## Document section
—————

Pierre Le Boudec (EPFL)
Height of rational points on elliptic curves in families

Tuesday 3:20-3:50 (Number theory session)

Given a family F of elliptic curves defined over Q, we are interested in the set H(Y) of curves E in F, of positive rank, and for which the minimum of the canonical heights of non-torsion rational points on E is bounded by some parameter Y. When one can show that this set is finite, it is natural to investigate statistical properties of arithmetic objects attached to elliptic curves in the set H(Y). We will describe some problems related to this, and will state some results in the case of families of quadratic twists of a fixed elliptic curve.

Tobias Huxol (University of Warwick)
Limiting Behaviour of the Teichmüller Harmonic Map Flow

Tuesday 4:00-4:30 (Analysis session)

The Teichmüller harmonic map flow is a gradient flow for the harmonic map energy of maps from a closed surface to a general closed Riemannian target manifold of any dimension, where both the map and the domain metric are allowed to evolve. It was introduced by M. Rupflin and P. Topping in 2012. The objective of the flow is to find branched minimal immersions on a given surface.

I will give some background on the flow and then describe some recent work with Rupflin and Topping. In particular we show that if the flow exists for all times then in a certain sense the maps (sub-)converge to a collection of branched minimal immersions with no loss of energy (even when allowing for degeneration of the metric at infinity). We also construct an example of a smooth flow where the image of the limit maps is disconnected.

Antal Jarai (University of Bath)
Inequalities for critical exponents in d-dimensional sandpiles

Tuesday 4:00-4:30 (Probability session)

I will introduce the Abelian sandpile model, and report on recent results on some of its critical exponents. These concern the toppling probability, the avalanche radius, and the avalanche cluster size. Joint work with S. Bhupatiraju and J. Hanson.

Zemer Kosloff (University of Warwick)
Conservative Anosov diffeomorphisms of the two torus without an absolutely continuous invariant measure

Tuesday 4:00-4:30 (Ergodic theory session)

Markov partitions introduced by Sinai and Adler and Weiss are a tool that enables transferring questions about ergodic theory of Anosov Diffeomorphisms into questions about Topological Markov Shifts and Markov Chains. This talk will be about a reverse reasoning, that gives a construction of C1 conservative (satisfy Poincare's recurrence) Anosov Diffeomorphism of T2 without a Lebesgue absolutely continuous invariant measure. Moreover these transformations are of stable (Krieger) type III1 which means that for any ergodic probability preserving transformation (Y,C,ν,S), the cartesian square f×S is a type III1 transformation of (T2×Y,LebT2×ν). By a theorem of Gurevic and Oseledec, this cannot happen if the map is C1+α with α>0, Anosov and recurrent.

David Pauksztello (University of Manchester)
What are discrete triangulated categories?

Tuesday 4:00-4:30 (Algebra session)

This talk is a report on joint work with Nathan Broomhead and David Ploog. The notion of a discrete derived category was first introduced by Vossieck, who classified the algebras admitting such a derived category. Due to their tangible nature, discrete derived categories provide a natural laboratory in which to study concretely many aspects of homological algebra. Unfortunately, Vossieck's definition hinges on the existence of a bounded t-structure, which some triangulated categories do not possess. Examples include triangulated categories generated by 'negative spherical objects', which occur in the context of higher cluster categories of type A infinity. In this talk, we compare and contrast different aspects of discrete triangulated categories with a view toward a good working definition of such a category. This talk will not assume much background in homological algebra and representation theory and will aim to present an overview of the questions.

—————

## Data provided
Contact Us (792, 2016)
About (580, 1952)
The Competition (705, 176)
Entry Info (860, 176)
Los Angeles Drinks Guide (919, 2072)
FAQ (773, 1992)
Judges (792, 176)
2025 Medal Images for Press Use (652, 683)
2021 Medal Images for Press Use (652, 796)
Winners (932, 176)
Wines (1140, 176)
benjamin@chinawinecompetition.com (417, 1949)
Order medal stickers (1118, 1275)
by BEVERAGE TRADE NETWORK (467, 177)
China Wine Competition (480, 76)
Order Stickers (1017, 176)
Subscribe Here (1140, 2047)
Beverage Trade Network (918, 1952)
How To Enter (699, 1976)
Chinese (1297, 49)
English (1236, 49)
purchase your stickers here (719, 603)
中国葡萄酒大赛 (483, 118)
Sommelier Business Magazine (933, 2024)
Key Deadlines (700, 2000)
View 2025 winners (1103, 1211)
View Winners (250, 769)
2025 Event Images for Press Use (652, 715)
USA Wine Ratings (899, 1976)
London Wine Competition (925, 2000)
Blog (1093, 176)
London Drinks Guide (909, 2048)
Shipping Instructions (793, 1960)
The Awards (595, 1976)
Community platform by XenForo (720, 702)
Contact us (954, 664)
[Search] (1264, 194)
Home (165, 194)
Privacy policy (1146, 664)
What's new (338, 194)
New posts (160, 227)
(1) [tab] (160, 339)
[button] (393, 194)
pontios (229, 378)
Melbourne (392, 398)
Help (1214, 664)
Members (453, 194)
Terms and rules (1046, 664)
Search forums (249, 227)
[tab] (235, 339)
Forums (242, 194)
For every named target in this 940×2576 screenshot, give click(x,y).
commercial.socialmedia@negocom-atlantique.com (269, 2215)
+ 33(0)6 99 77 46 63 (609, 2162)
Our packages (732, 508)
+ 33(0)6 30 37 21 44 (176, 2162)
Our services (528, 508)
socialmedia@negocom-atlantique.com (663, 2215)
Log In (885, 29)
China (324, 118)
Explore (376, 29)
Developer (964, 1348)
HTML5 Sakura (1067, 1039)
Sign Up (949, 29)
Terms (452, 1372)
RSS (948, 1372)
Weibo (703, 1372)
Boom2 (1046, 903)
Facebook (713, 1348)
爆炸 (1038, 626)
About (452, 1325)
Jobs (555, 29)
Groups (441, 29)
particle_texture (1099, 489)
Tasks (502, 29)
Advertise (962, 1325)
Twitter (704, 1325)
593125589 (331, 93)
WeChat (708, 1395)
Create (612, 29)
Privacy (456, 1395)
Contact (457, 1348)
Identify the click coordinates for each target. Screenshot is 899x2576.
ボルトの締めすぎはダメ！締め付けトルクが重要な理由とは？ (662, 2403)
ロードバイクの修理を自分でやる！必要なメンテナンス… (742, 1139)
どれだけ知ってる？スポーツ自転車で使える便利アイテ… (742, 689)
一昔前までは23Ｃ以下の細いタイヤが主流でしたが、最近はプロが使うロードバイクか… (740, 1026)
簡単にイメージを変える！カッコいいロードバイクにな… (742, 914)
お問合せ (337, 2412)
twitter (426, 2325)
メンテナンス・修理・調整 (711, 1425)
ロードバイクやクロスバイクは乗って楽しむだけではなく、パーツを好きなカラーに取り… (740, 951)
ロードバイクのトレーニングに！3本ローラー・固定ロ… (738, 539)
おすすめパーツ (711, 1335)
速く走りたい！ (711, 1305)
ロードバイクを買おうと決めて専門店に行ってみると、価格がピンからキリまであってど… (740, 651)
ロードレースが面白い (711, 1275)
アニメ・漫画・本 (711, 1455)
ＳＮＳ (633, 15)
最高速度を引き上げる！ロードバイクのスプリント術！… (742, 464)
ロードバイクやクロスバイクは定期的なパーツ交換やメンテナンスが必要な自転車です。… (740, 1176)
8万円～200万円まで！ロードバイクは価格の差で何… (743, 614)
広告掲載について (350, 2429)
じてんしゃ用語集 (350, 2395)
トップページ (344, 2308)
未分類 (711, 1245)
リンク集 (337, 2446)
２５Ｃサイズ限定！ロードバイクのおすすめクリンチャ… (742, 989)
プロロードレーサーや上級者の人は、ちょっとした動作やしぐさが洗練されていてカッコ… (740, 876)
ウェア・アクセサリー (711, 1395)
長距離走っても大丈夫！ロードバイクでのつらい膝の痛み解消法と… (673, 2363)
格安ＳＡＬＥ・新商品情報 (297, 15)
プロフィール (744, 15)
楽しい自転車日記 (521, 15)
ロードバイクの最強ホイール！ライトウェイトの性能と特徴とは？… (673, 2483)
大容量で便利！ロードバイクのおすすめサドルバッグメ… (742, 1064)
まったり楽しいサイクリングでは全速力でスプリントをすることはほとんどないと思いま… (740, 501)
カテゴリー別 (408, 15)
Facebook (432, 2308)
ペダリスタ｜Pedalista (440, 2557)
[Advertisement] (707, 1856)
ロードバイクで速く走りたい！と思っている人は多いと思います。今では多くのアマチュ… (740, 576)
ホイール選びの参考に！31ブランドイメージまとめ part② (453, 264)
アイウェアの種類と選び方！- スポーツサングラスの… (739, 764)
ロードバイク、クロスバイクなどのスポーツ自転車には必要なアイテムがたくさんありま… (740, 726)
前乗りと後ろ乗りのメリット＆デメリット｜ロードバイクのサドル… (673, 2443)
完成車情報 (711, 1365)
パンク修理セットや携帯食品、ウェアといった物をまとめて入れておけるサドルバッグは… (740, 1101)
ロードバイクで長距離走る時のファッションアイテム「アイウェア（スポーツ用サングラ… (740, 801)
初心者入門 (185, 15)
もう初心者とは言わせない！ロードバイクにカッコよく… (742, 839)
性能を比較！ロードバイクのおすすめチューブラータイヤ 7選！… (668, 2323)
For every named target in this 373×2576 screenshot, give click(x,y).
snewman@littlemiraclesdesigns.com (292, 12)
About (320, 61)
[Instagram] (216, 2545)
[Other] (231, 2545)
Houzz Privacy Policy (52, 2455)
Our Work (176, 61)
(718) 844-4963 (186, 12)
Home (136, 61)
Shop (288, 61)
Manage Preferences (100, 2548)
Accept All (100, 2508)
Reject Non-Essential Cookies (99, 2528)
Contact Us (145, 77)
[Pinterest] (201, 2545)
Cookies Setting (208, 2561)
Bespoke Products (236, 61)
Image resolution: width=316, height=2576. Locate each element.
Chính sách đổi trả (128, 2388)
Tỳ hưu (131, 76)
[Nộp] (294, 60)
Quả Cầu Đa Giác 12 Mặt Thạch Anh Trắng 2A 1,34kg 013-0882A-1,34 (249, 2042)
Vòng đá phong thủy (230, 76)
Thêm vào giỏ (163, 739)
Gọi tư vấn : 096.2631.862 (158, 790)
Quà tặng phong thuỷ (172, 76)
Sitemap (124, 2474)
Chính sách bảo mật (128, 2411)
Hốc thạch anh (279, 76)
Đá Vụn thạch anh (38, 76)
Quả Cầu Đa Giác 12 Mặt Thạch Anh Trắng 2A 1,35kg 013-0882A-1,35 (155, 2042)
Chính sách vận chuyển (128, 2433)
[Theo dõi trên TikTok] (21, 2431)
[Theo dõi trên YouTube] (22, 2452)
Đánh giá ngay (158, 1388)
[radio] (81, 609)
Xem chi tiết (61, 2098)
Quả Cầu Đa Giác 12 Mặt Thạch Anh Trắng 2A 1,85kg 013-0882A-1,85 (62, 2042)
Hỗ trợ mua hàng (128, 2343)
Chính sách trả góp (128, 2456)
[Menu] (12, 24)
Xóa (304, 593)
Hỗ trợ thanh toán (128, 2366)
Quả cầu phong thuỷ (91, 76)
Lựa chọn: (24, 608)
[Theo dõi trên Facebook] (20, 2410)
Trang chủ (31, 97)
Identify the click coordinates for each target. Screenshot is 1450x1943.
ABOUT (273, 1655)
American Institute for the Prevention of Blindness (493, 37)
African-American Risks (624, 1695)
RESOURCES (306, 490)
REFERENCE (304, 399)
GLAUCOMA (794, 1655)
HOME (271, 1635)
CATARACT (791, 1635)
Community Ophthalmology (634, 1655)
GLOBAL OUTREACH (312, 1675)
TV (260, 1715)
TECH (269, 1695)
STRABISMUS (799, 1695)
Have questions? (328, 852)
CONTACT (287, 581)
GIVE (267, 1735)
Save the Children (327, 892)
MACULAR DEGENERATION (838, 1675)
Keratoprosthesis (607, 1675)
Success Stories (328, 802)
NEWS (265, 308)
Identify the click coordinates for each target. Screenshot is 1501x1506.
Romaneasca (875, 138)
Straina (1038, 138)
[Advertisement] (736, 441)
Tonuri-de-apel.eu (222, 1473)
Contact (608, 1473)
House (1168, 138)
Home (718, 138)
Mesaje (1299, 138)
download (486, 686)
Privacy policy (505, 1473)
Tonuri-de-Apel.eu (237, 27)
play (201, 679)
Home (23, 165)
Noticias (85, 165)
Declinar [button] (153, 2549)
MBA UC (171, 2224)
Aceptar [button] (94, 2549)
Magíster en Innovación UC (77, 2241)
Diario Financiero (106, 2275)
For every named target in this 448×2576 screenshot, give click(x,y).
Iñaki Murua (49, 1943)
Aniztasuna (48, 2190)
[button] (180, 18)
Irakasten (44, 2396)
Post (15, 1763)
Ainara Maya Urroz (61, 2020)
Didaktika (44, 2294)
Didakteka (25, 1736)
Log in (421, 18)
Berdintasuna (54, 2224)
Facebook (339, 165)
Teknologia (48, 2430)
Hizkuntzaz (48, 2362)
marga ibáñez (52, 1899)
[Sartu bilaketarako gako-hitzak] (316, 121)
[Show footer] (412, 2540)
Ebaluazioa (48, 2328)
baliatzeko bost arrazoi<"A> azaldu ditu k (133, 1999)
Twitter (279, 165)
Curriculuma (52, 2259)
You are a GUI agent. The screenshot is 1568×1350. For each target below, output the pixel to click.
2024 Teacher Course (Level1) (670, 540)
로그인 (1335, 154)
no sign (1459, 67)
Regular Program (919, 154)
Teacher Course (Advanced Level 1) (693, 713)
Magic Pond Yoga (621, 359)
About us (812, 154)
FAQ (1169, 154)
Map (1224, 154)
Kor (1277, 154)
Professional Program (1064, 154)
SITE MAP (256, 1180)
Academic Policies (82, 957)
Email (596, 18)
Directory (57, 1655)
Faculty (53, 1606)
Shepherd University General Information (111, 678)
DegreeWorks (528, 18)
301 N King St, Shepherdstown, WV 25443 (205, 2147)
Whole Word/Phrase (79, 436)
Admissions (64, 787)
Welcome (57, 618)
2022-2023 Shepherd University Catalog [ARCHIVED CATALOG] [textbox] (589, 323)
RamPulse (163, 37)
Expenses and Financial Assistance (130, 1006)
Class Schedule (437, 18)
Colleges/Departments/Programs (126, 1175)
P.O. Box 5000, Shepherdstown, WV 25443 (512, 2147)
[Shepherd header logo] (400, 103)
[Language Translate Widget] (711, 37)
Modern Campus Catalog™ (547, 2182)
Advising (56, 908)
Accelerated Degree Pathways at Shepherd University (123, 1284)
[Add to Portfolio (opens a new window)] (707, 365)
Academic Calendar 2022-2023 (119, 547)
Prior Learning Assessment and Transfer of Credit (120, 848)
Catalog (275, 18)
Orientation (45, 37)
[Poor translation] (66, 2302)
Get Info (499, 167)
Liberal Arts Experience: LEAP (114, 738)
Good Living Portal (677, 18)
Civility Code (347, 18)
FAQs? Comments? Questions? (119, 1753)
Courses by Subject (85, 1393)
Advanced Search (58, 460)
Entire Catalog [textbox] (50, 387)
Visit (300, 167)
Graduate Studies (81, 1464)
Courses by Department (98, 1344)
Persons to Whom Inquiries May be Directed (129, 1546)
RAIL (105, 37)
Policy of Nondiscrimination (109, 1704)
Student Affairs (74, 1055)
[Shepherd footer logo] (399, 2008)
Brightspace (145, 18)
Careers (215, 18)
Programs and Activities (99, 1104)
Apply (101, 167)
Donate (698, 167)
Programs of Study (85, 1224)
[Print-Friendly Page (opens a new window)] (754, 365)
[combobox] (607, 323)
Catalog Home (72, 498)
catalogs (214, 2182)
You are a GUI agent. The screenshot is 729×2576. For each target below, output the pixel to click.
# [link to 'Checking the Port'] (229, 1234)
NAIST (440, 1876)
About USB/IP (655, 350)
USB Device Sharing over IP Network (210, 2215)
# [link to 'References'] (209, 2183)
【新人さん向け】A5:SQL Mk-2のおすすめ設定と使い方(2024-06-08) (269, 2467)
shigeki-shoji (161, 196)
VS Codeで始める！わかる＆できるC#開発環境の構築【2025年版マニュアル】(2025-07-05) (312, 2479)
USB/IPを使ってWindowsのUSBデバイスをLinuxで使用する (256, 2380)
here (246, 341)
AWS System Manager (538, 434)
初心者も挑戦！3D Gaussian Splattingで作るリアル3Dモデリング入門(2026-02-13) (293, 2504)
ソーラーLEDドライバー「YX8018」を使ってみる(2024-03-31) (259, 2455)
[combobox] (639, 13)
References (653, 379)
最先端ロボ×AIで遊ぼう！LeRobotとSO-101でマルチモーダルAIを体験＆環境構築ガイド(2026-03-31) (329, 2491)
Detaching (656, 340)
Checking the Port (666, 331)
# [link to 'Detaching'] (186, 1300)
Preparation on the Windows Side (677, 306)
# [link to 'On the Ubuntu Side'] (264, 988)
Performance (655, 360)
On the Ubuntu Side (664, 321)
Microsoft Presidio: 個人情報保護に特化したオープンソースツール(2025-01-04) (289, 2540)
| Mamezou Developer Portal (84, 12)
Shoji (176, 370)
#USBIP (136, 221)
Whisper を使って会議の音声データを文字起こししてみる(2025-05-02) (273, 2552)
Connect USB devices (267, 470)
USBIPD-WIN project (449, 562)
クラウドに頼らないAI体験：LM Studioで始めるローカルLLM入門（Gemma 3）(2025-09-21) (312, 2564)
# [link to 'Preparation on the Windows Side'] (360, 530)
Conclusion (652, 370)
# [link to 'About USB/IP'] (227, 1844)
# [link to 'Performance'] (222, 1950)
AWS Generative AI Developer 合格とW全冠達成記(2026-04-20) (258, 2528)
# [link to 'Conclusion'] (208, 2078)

—————

## Work to complete
A. According to the talk abstracts, who introduced the Teichmüller harmonic map flow, and in what year?
B. Please extend the talk abstracts beyond their last sentence.
The listing is separate from the talk abstracts.

## Expected answers
A. M. Rupflin and P. Topping introduced it in 2012.

B.
Adam Harper (University of Cambridge)
The variance of sequences in arithmetic progressions

Tuesday 4:00-4:30 (Number theory session)

A classical problem in analytic number theory is to understand the distribution of interesting sequences, like the primes, in different arithmetic progressions. Sometimes it suffices to have results on average over many different progressions, as in the Bombieri-Vinogradov or Barban-Davenport-Halberstam theorems. I will try to describe some new results giving lower bounds for the Barban-Davenport-Halberstam ''variance'' in progressions, on a wide range (previously only known assuming the Riemann Hypothesis). The proofs exploit a connection between this variance and the minor arc contribution in the Hardy-Littlewood circle method. This is joint work with K. Soundararajan.

Eoin Long (Tel Aviv University)
Forbidden vector-valued intersections

Tuesday 4:00-4:30 (Combinatorics session)

A famous theorem of Frankl and Rödl bounds the size of families from P[n] with a single forbidden intersection. Given a collection of vectors V={vi: i ∈ [n]} in RD, define the V-intersection of two sets A, B in [n] by vV(A,B) := ∑i∈A∩B vi. Extending the Frankl-Rödl theorem, for a large collection of V we prove upper bounds on the size of families of sets with a forbidden V-intersection. A special case of our main theorem solves a conjecture of Kalai.

Joint work with Peter Keevash.

Robert Adler (Technion)
The Gaussian Kinematic Formula

Tuesday 5:10-6:10 (Plenary talk)

In the middle of the 18th century, Georges Louis Leclerc, Comte de Buffon, asked how often a needle, dropped on a floor of wooden planks, would fall across a join. In doing so, he gave rise to the development, in the late 19-th and early 20-th centuries, to the study of Stochastic (or Integral, depending on one’s vocabulary) Geometry. One of the most important results therein was the celebrated Kinematic Fundamental Formula, or KFF, which describes intersections of far more general random objects in far more general spaces.

The mathematical constructs that appear in the KFF - most commonly known as Minkowski functionals - reappeared in the mid 20-th century, when Hermann Weyl derived his celebrated Tube Formula, from which an entire research area, now differentially topological in nature, grew.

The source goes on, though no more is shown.